The European Medicines Agency (EMEA) is recommending that Thalidomide Pharmion (thalidomide) be approved for the treatment of multiple myeloma, a rare cancer of the bone marrow.

Novexel SA, a privately held French company that develops antibacterial and antifungal products, has licensed a beta-lactamase inhibitor, NXL104, to a subsidiary of Forest Laboratories Inc of the United States for €75 million plus milestone payments of potentially €75 million and “low double-digit” royalties on sales in North America.

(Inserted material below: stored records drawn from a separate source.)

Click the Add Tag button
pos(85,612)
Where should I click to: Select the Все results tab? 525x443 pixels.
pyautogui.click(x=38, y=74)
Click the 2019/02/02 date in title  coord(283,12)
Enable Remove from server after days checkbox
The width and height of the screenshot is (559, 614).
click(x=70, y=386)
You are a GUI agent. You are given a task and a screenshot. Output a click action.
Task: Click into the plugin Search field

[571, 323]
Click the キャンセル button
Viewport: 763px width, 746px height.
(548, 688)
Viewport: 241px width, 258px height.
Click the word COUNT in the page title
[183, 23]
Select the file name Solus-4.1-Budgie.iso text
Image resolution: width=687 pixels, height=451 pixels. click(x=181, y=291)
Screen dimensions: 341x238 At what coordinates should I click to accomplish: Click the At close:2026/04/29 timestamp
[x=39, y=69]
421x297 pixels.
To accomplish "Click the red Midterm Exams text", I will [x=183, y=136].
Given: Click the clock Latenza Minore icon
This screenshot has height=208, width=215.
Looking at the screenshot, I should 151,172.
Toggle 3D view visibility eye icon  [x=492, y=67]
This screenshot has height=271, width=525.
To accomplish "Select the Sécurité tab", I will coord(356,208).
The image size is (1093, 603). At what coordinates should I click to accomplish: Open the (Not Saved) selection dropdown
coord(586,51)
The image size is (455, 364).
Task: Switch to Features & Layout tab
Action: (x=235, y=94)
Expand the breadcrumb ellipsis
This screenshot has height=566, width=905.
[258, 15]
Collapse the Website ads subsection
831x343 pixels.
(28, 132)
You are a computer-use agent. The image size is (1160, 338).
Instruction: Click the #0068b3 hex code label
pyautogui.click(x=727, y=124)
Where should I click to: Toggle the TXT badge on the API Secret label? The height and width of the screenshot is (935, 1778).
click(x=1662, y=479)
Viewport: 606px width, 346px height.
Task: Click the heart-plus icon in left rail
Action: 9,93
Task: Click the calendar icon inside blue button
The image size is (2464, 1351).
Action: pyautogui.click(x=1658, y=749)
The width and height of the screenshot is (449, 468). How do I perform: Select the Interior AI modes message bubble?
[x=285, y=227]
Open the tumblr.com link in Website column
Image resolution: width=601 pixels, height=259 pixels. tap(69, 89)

The Top Institute Pharma (TI Pharma) of the Netherlands has decided to allocate €16 million over four years to co-develop with Sanaria Inc a malaria vaccine which is based on the concept of inducing immunity in humans through the use of a whole, attenuated malaria parasite.

Nycomed SCA SICAR, a privately held pharmaceutical company registered in Luxembourg and headquartered in Switzerland, has received approval from the US Food and Drug Administration (FDA) to market its asthma treatment, Alvesco, in the United States.

The European Medicines Agency (EMEA) and Health Canada have signed an agreement to exchange confidential information about the authorisation and safety of medicines. This is the latest in a growing number of bilateral agreements between regulators around the world, enabling them to share information submitted to them by companies and to react quickly to drug safety problems which could potentially affect the general public.

The European Medicines Agency’s Committee for Orphan Medicinal Products has recommended that nine medicines be given orphan designation, thus qualifying them for financial and regulatory incentives. The final decision on designation will be taken by the European Commission.

Ark Therapeutics Plc of Britain, which specialises in developing orphan drugs in the areas of vascular disease, cancer and wound-care, is acquiring Lymphatix Oy, a closely held Finnish company that develops therapies for modulating the growth and function of lymphatic vessels.

The US Food and Drug Administration (FDA) has notified ReNeuron Group Plc that its investigational new drug (IND) application to start a Phase 1 clinical study of a stem cell therapy in patients with stroke remains on ‘clinical hold,’ but ReNeuron said it is confident that the therapy can be taken into clinic this year.

Lifeline Scientific Inc., a U.S. manufacturer of kidney transporters, has finally been able to complete its initial public offering on the Alternative Investment Market of the London Stock Exchange after at least two postponements because of adverse market conditions.

Addex Pharmaceuticals Plc has entered into an exclusive, global licensing agreement with Merck & Co. to develop a candidate drug for treating schizophrenia and other undisclosed indications. The deal is potentially valued at up to $700 million, the company said.